For Tyrone farmer’s son, Rodney Brown, work as Danske’s new deputy head of agriculture is about much more than just farmers’ finances.
Brown joined the bank straight from college and within a year had already got involved in the agri-business team, of which he has quickly rose through the ranks.
“Just talking to farmers on a daily basis was just something I have always enjoyed – and that’s really what we do,” he said.
“A lot of the time farmers will just want to sit down and talk and to make sure they’re doing okay compared to everyone else.
Most of our meetings are held around the kitchen table – and you find people are very open when they are talking at their own kitchen table.
“They’ll discuss things with you – they’ll share things with you and they’ll ask you things they maybe wouldn’t have asked if they are sitting in a formal meeting; while most of our meetings are still structured, there’s a certain easiness about them.
“You could end up talking about anything; financial services are really just part of what we offer.”
Growing up in wellies
Brown joined the bank straight out of college at just 22, but he has always had a love for farming.
He said: “At that stage, the bank had just started to develop a clear-cut agriculture section and although I was only just new into the bank, the then branch manger suggested I give it a go.
“He got me into the lending end because he wasn’t familiar with agriculture; but, it was something I was interested in – so I was keen to learn.”
Brown grew up in Fintona, Co. Tyrone on the family farm.
He said: “My grandfather would have farmed dairy cattle until around 1980. But a farm accident made him think twice about dairying and he went into sucklers after that.
“The accident wasn’t anything too serious; but, it made him realise dairying was just a bit demanding for him at that age – so he went into Aberdeen Angus cattle instead. My father still lives on the farm, but lets the land out.”
Brown even tried his hand at keeping his own suckler cows, juggling corporate work with country life.
It is hard; but, I’ve just always been involved in agriculture. Most of my school time would have been spent on the farm, so it was just a natural thing to do for me. I enjoyed the work and I enjoyed working with the animals, so I wanted to keep on farming in some way.
“I suppose coming from a farming background and having a reasonable knowledge of agriculture along with my business-related degree, it did all pull together. When I joined the bank I found I really did enjoy the work too.
“I realised it was important to create an atmosphere where everyone is comfortable to talk.
“There are always difficult times – looking back over the last five years you’ve had a weather crisis, a fodder crisis, then next thing you’ve had a sustained period of low milk prices; people are concerned through those times about how they will keep going, but if you listen and understand someone’s problems – then you can best address them.
“Just because we are a bank doesn’t mean the help has to be financial – you can point them in the right direction of who to speak to.
“We will always say talk to your accountant or, for example, a dairy farm specialist – I couldn’t walk on to a dairy farm and have that specialist knowledge to tell them how to run the place.
“[Using the right advisors] can bring an outside view.
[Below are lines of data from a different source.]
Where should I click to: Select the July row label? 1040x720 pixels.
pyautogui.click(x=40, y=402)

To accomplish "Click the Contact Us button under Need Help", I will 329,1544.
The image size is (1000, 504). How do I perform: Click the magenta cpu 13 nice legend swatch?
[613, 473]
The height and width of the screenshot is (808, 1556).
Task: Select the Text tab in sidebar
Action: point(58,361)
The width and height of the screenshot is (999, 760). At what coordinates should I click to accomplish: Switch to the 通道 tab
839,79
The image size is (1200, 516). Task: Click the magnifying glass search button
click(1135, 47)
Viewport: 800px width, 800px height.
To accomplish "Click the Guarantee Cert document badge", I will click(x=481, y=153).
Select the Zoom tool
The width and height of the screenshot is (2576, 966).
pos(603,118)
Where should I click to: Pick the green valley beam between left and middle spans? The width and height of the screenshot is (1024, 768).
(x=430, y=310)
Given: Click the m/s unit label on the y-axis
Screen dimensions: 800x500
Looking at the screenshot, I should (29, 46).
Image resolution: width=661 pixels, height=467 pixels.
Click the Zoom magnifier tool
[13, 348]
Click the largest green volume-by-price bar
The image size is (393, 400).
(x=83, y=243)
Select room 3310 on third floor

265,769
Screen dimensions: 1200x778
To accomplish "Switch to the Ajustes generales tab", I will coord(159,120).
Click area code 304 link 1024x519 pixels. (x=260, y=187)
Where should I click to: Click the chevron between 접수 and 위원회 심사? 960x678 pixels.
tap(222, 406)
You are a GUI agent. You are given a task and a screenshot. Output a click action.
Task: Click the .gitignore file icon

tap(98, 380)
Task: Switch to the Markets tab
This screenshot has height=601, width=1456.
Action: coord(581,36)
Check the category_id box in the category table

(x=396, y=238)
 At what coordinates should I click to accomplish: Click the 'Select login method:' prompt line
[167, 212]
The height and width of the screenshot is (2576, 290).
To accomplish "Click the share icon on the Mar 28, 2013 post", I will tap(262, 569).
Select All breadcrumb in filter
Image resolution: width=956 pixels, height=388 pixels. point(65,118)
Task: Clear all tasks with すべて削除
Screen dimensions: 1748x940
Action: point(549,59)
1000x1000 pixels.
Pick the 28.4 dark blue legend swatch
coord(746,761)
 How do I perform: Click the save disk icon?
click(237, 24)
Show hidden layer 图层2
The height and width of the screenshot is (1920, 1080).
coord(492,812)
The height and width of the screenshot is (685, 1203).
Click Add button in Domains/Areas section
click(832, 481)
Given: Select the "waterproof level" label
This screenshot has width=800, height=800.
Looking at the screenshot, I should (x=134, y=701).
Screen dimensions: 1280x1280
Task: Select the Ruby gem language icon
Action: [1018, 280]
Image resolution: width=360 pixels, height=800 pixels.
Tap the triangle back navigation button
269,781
We can take a look at the financial side of things very easily, but we can only analyse it so far – we can look at the accounts, we can ask questions, use projections and ask them to use cash flows; but, as for the technical side of things – if we can get someone to go on to the farm that’s able to give us a very thorough account that helps too.
I always say that even the best farmers could be doing nine things right out of 10 and one thing wrong, and even improving one or two small things could make a big difference to the overall business.
With so much change on the horizon, with Brexit looming, many farmers are worried about how they will plan ahead. However, Brown said the team will “always do its best to support farming customers“.
He said: “I suppose we have always taken the approach that any reform will not be decided and delivered on your doorstep the next day.
“As we get closer to Brexit, we will have a better idea how things will look once they start to talk about trade deals and once the details of that start to come out, as well as how any new agriculture policy will look.
“But at the end of the day business still goes on and decisions still have to be made, so we take the approach that we will always give long-term support to farmers.”